#### Extracted entries:
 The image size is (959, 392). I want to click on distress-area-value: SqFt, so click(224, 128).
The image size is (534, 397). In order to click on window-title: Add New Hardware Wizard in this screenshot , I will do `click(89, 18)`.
---
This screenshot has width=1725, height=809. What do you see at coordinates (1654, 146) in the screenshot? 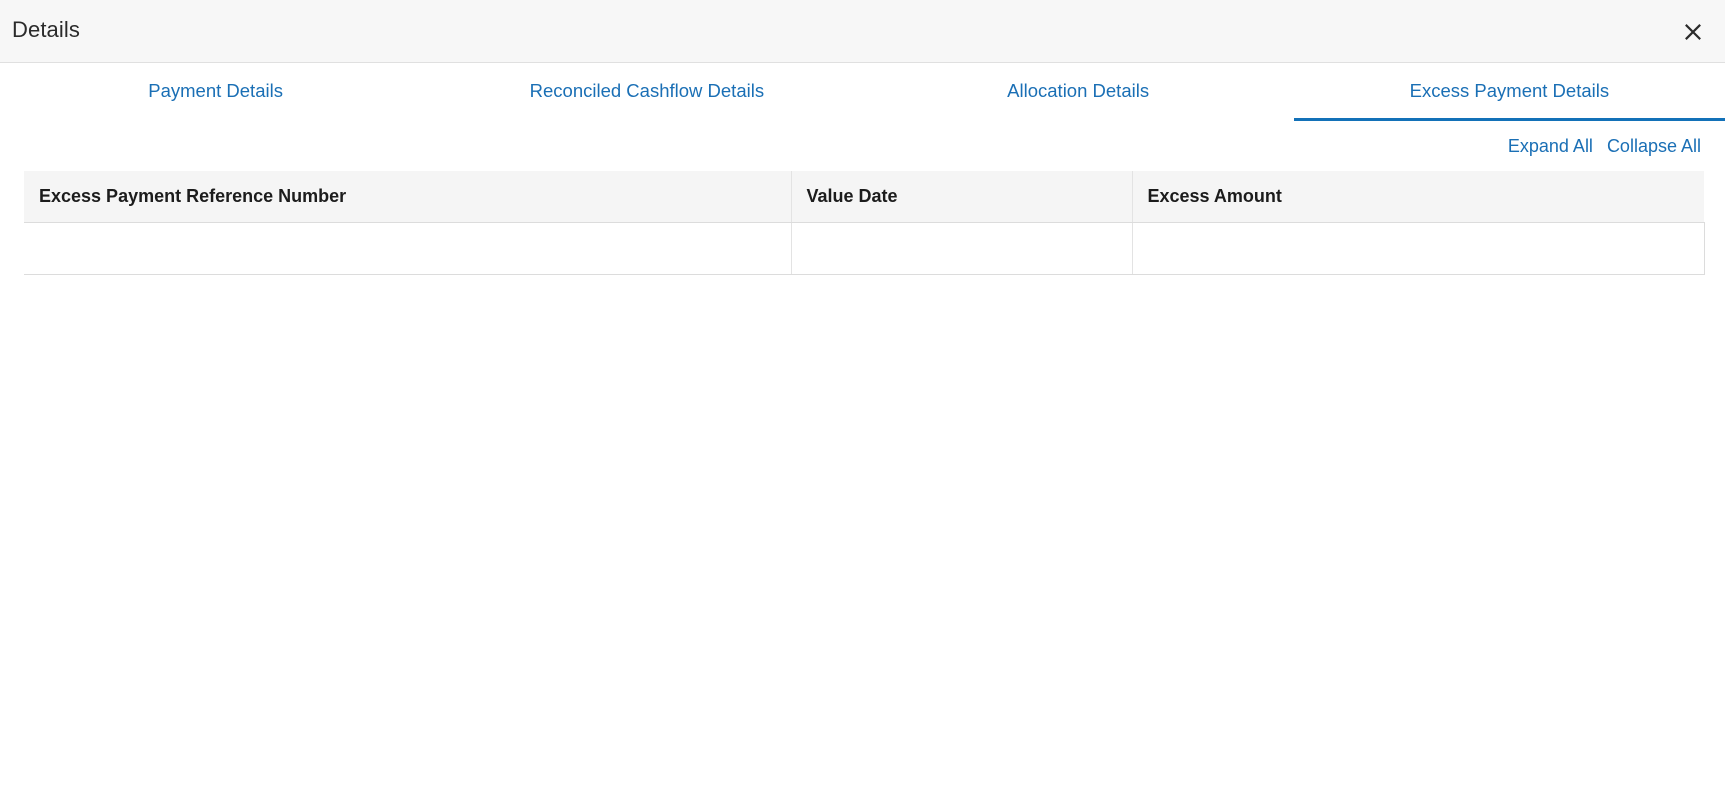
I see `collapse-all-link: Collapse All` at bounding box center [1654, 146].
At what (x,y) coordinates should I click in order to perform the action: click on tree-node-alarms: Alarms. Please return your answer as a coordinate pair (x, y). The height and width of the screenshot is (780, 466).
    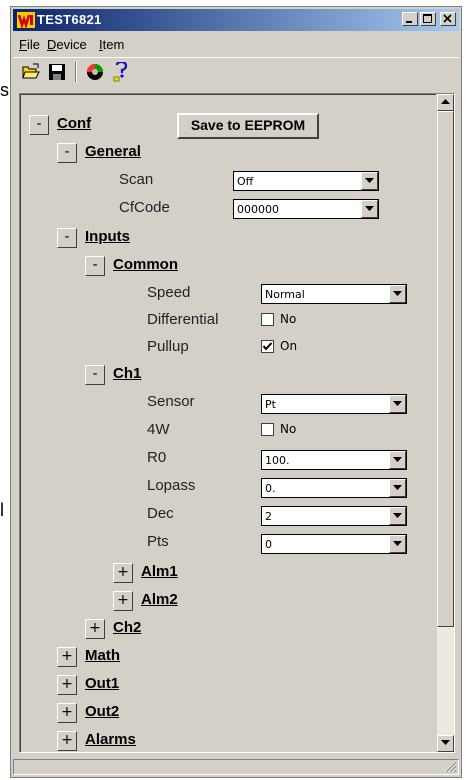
...
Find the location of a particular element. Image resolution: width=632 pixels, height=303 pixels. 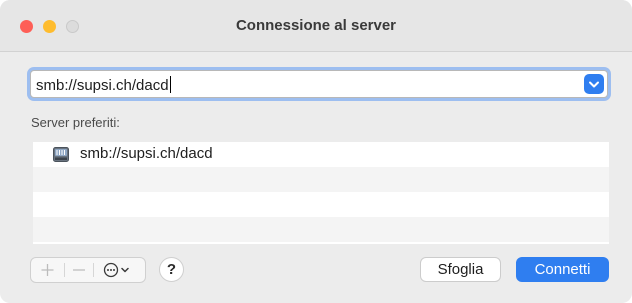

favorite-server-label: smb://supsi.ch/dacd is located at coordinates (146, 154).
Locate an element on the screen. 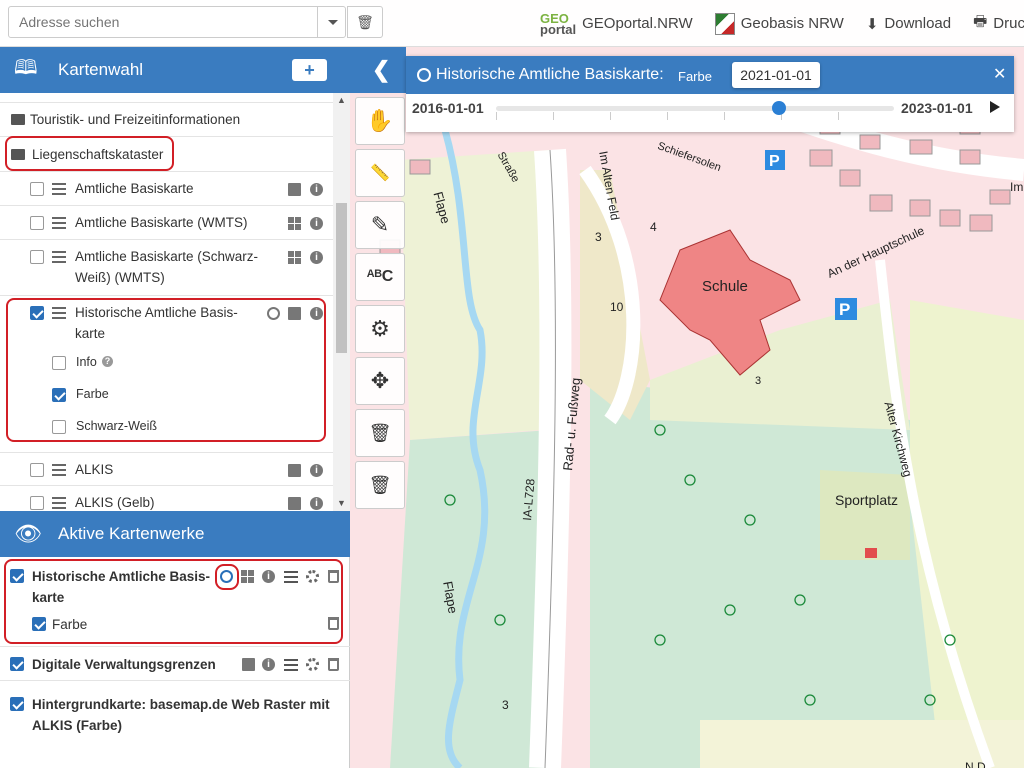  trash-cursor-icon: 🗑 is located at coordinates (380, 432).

#### Work required:
Lay out the rows from the line that contains "The image size is (959, 392)." through the line that contains "The image size is (534, 397)." as a numbered list, leaving out any blank lines.

#### Exercise response:
1.  The image size is (959, 392). I want to click on distress-area-value: SqFt, so click(224, 128).
2. The image size is (534, 397). In order to click on window-title: Add New Hardware Wizard in this screenshot , I will do `click(89, 18)`.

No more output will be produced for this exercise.